Oh Yoon Seo hasn’t worked in two years (following a drug use scandal) but we never see her beat herself up about it. She is still very optimistic, still innocent and a bit dull too, which is implied to the fact that she has been in front of the camera from a very young age and hence hasn’t really experienced the real world. She loves acting, even though she isn’t good at it. She loves pink, to the point everything in her office is decorated in it. She loves to dress up. She acts out her advertisements when she sees the product she is the brand ambassador for, and she lives in her own world, largely resembling a drama.
In another setting, she would have probably been ridiculed, but here, she is a symbol of strength. For a character who has gone through a lot of misery, she still possesses the ability to hope for the better and doesn’t lose the zest for life. She is confident and mainly she isn’t apologetic about being herself. She admits that she does live in her own world, filled with the same drama cliches that she films for, and she is ready to always learn. So, it didn’t really surprise me that within a few episodes, she is transformed from a clueless newbie into a competent secretary to Kwon Jung Rok. In a time where women are required to be devoid of emotions and/or their feminity to be depicted as strong, it is refreshing to watch a girly girl be celebrated or not be judged for who she is.

That is why it is so infuriating that the third act is completely devoid of Yoon Seo and her comeback to the limelight. What we get instead is a re-emergence of an older case and a sudden shift to Kwon Jung Rok altogether. There is a mistake from his past, which he vows not to repeat, which also means going against his boss and the constraints as an attorney to defend the very suspect he put in jail. It is a nice bit, going against everyone to fix a mistake no one wants to admit it occurred in the first place and is in line with Jung Rok character too, as he tells Yoon Seo in an initial episode that the reason he became a defense attorney was so that he doesn’t prosecute people, but defend them. But unfortunately, this whole conflict doesn’t belong in this drama; maybe in a Suits where Go Yeon Woo has to learn to accept that he still has to defend his clients even when they are clearly in the wrong, but not in this show, which so far has been a mushy romance.
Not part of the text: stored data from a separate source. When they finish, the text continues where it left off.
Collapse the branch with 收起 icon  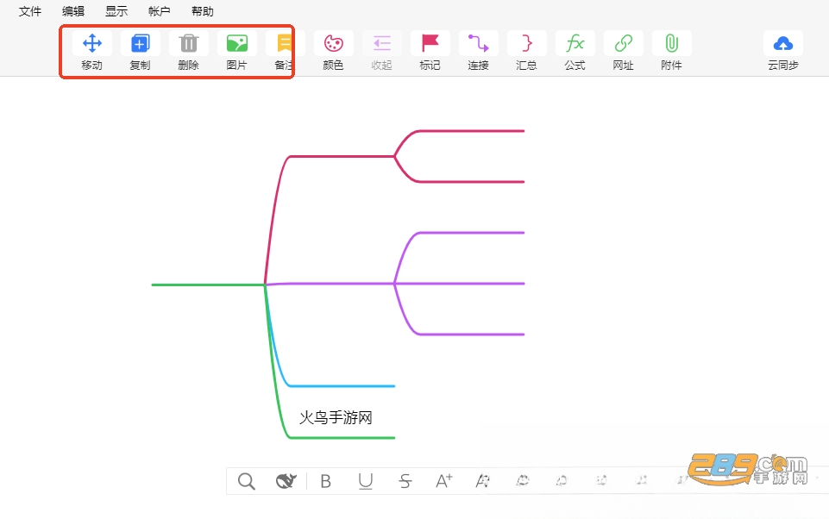(382, 43)
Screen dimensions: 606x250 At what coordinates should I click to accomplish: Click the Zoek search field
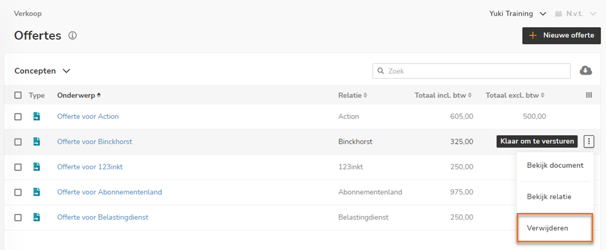pos(471,71)
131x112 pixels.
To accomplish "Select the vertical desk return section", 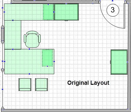I will 13,35.
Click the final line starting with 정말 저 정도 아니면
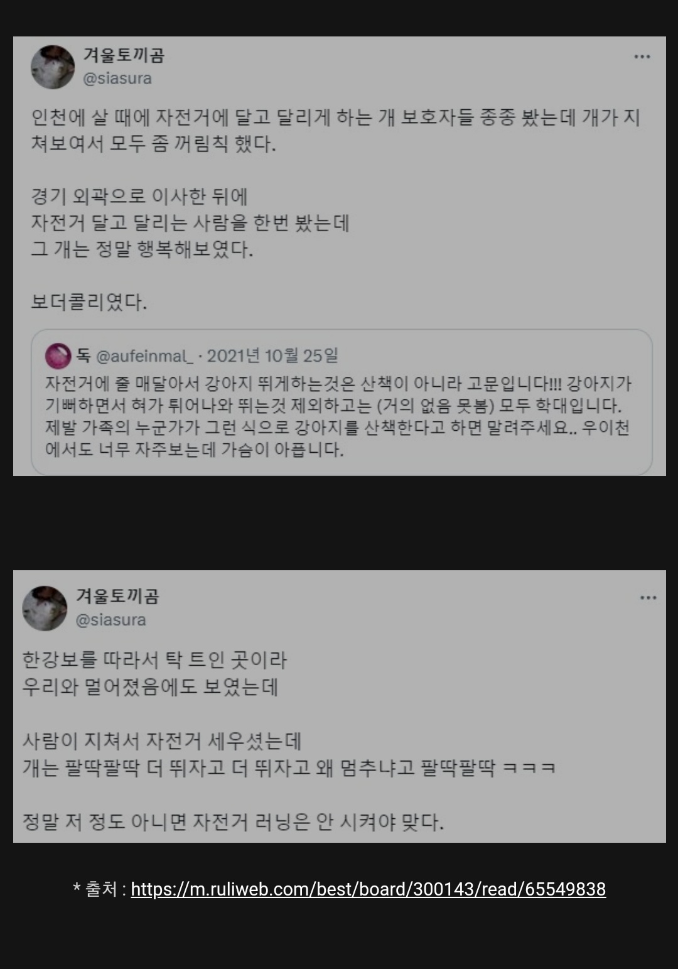Screen dimensions: 678x969 [x=233, y=821]
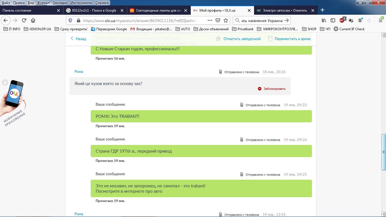Open the Журнал menu
The height and width of the screenshot is (217, 386).
point(43,3)
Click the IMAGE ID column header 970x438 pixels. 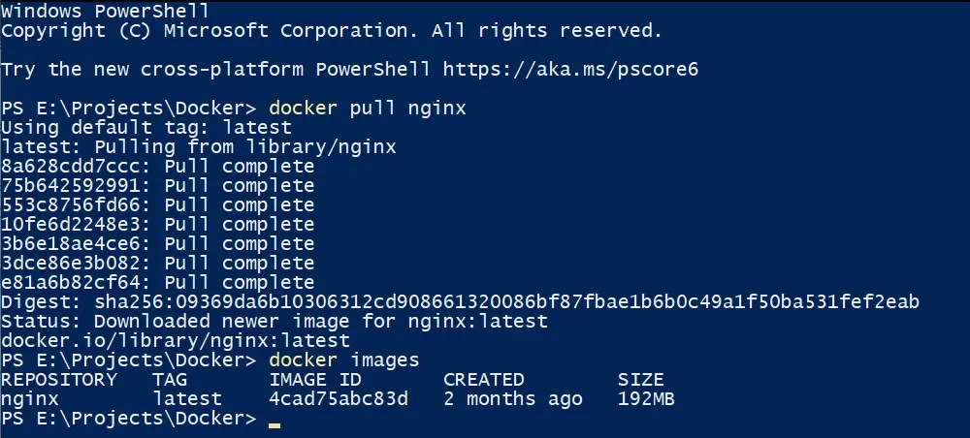click(x=315, y=379)
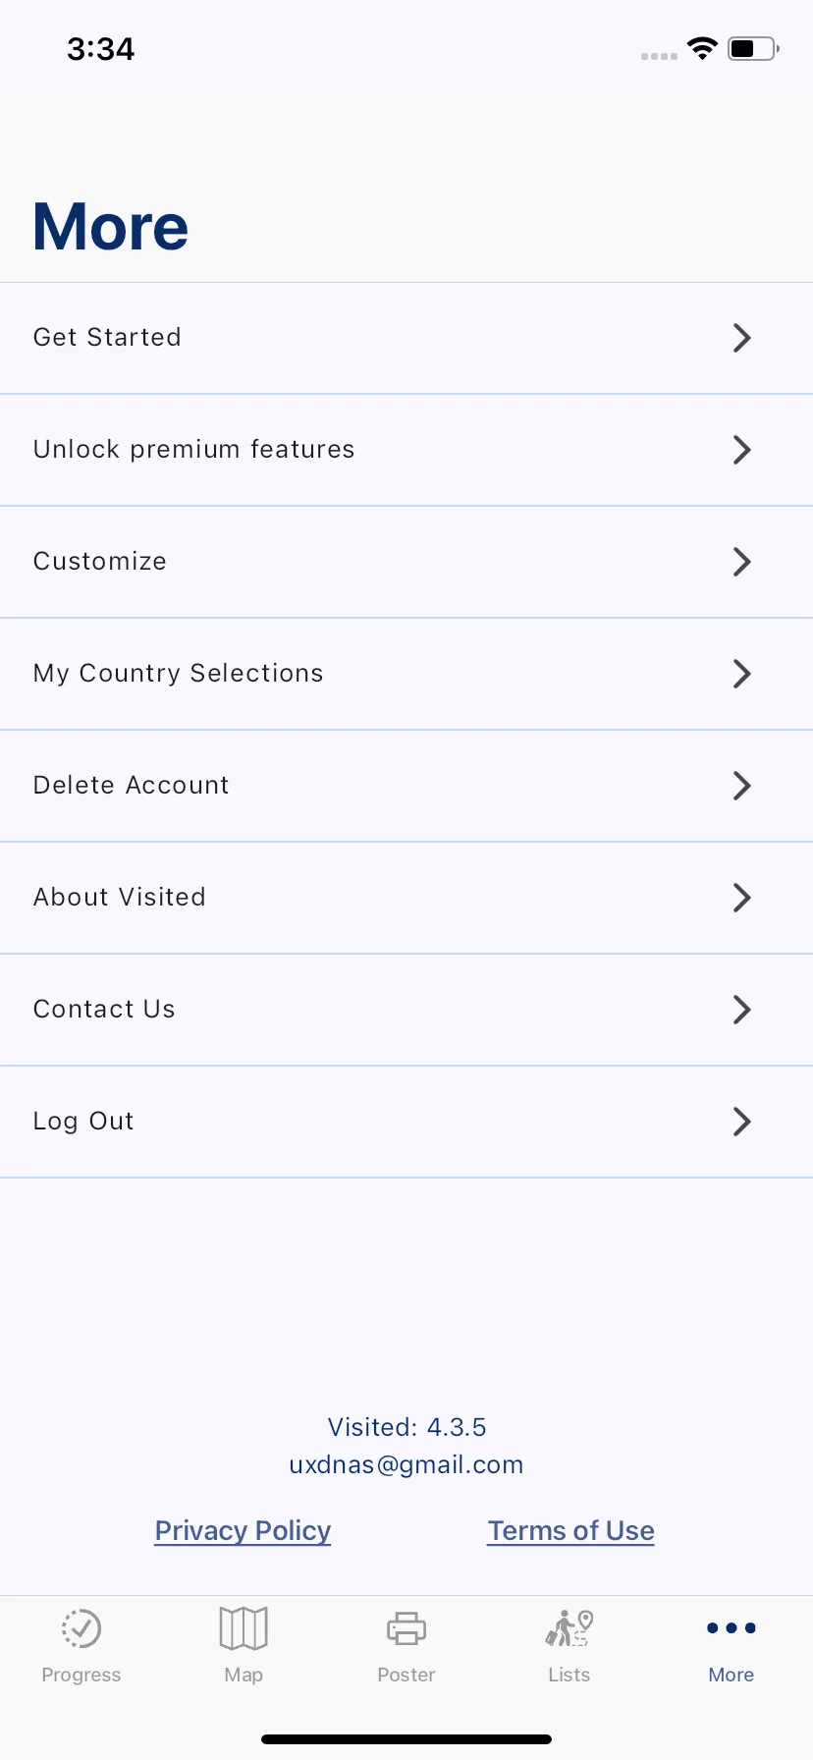Open the Poster printer icon
Viewport: 813px width, 1760px height.
point(407,1628)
I kept thinking of this sudden decision to shift the whole narrative to Kwon Jung Rok and the whole legal framework, as the drama has always been about Yoon Seo from the start. It is she, who wants to star in a legal drama. It is she, who decides to go through with the field experience. It is she, who confesses her feelings first to Jung Rok and even what we know about him, is through his interactions with her. It was about her struggles as an actress, to make a comeback after a false accusation, and the whole plot seemed to be building up to her grand re-entry to the entertainment world, till we get a blink and miss obsessive stalker, and a sudden break up, propelling the plot to go completely off track.
It is truly sad but thankfully, the last episodes return to the same lightheartedness. The damage is done, and I hope to forget those few episodes ever occurred, and instead choose a remember a warm, heartfelt tale of love and friendships.